**WORK REQUIRED**
Retype all of the data word for word, without pictures.

(DATASET ENTRIES)

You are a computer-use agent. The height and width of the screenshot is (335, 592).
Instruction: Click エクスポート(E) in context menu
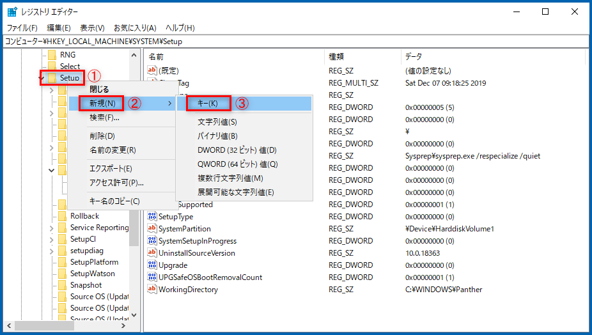pyautogui.click(x=111, y=169)
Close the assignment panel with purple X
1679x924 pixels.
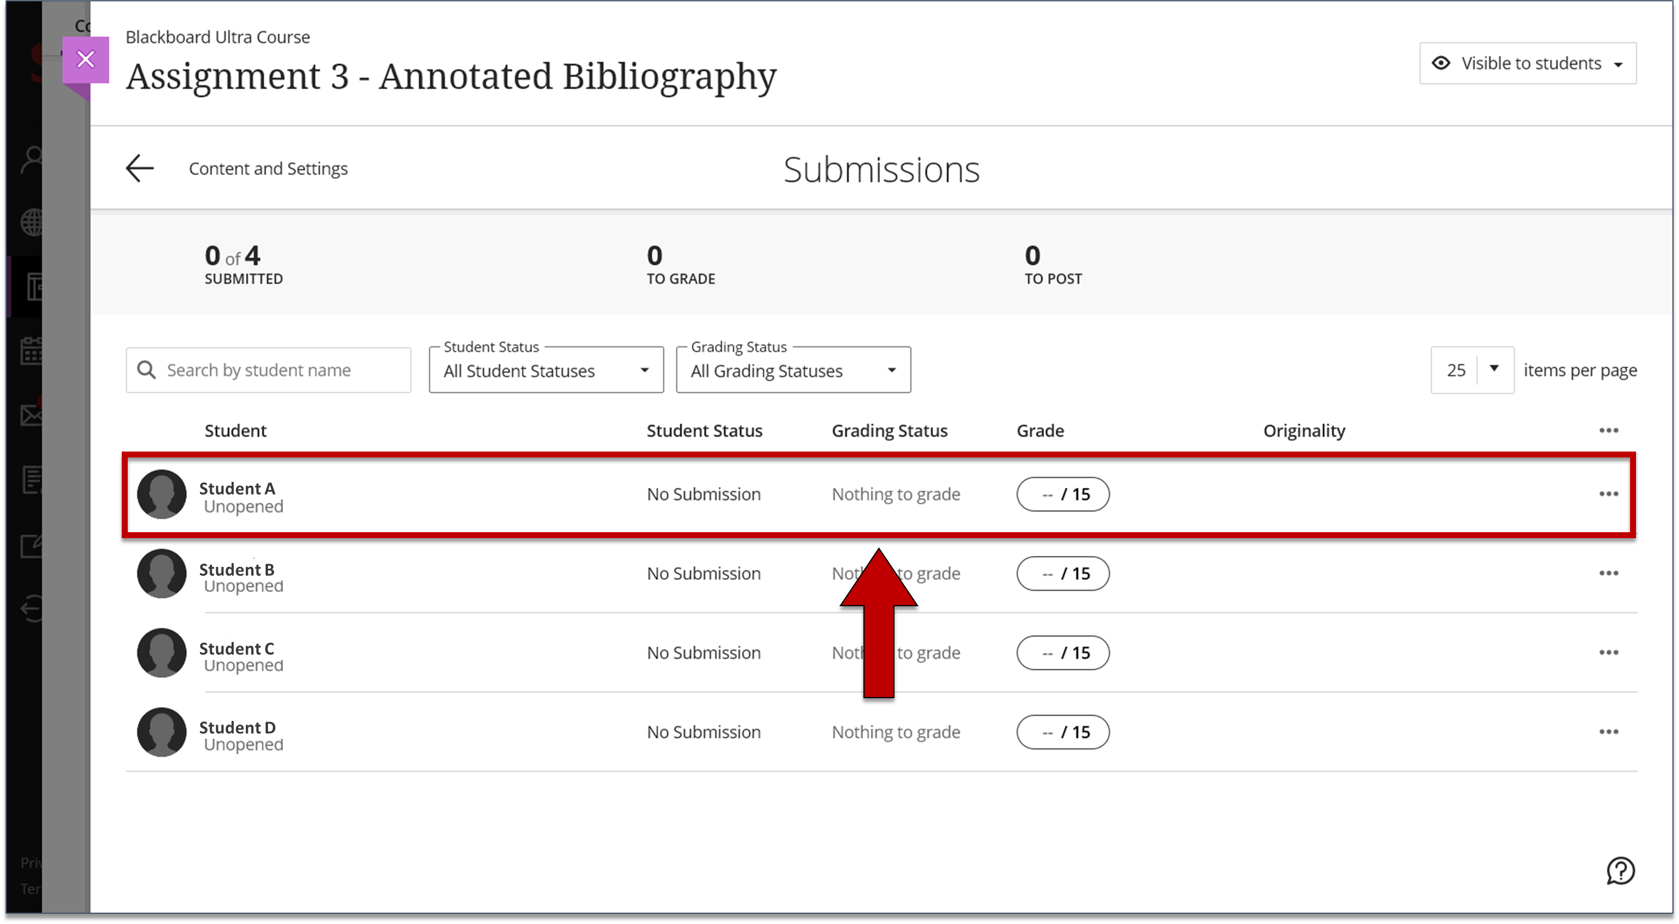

(End DATASET ENTRIES)

**SOLUTION TO THIS EXERCISE**
You are a computer-use agent. The height and width of the screenshot is (335, 592).
Instruction: Click エクスポート(E) in context menu
pyautogui.click(x=111, y=169)
Close the assignment panel with purple X
1679x924 pixels.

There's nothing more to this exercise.